Types of Congressional Records

Within the Limit Records panel, you can specify which types of congressional records you would like to crawl: Senate records, House Records, Extension of Remarks, and/or Daily Digest.Descriptions taken directly from the THOMAS website of each type of document are included here.

House and Senate Records: "The Congressional Record is not an exact record of the proceedings and debate in the House and Senate. As previously stated, it is a substantially verbatim report. In addition to debate, the Record contains communications from the President and the Executive Branch, memorials, petitions, and various information (including amendments and cosponsors) on legislation introduced and/or passed. Committee activities usually are not reported in the body of the Record other than the mentioning of reports made to the House or Senate or notices of meetings.

In addition, Members of both Houses are allowed to edit the transcript of their remarks before publication in the daily Record, permanent Record, or both. Also, by unanimous consent, House Members may be granted leave to revise and extend their remarks. Senators may be given permission to have inserted in the Record, at the point where they stopped speaking, any unfinished remarks. Remarks and extraneous material not necessarily pertaining to legislation may also be inserted, subject to certain limitations."

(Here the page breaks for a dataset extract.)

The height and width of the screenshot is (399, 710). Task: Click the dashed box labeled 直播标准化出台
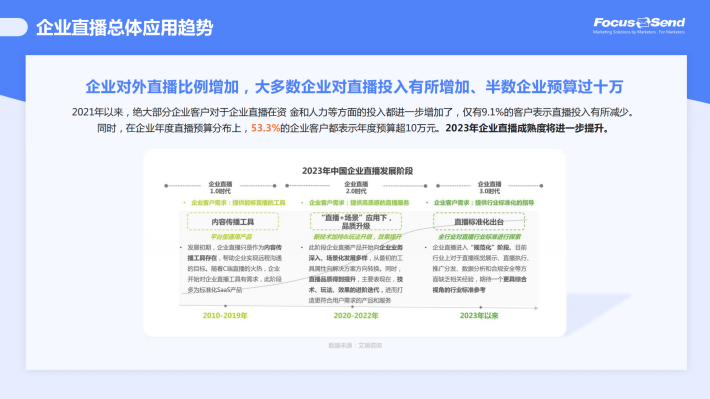point(479,221)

Extensions of Remarks: "This section is used by Members of the House to include additional legislative statements not delivered on the House floor as well as extraneous materials such as the text of speeches delivered outside Congress, letters from and tributes to constituents, and newspaper or magazine articles. (Remarks not delivered by Senators that are to be inserted in the Record are usually found in the "Additional Statements" section of the Senate proceedings, effective February 10, 1970.)"

Daily Digest : The Daily Digest "was established by the Legislative Reorganization Act of 1946 (Public Law 601, 79th Congress) to provide a concise and convenient account of actions taken by the House, Senate committees, and subcommittees during the previous day and activities scheduled the next day.In practice, the Daily Digest contains a summary of work of the day covered in the body of the Record, organized under Highlights, Senate Chamber Action, Senate Committee Meetings, House Chamber Action, House Committee Meetings, and Joint Committee Meetings and a list of committee meetings scheduled for the next day. Friday issues, or the last issue of the week, contain, in addition, a section entitled Congressional Program Ahead which outlines the plans of each Chamber and its committees for the coming week.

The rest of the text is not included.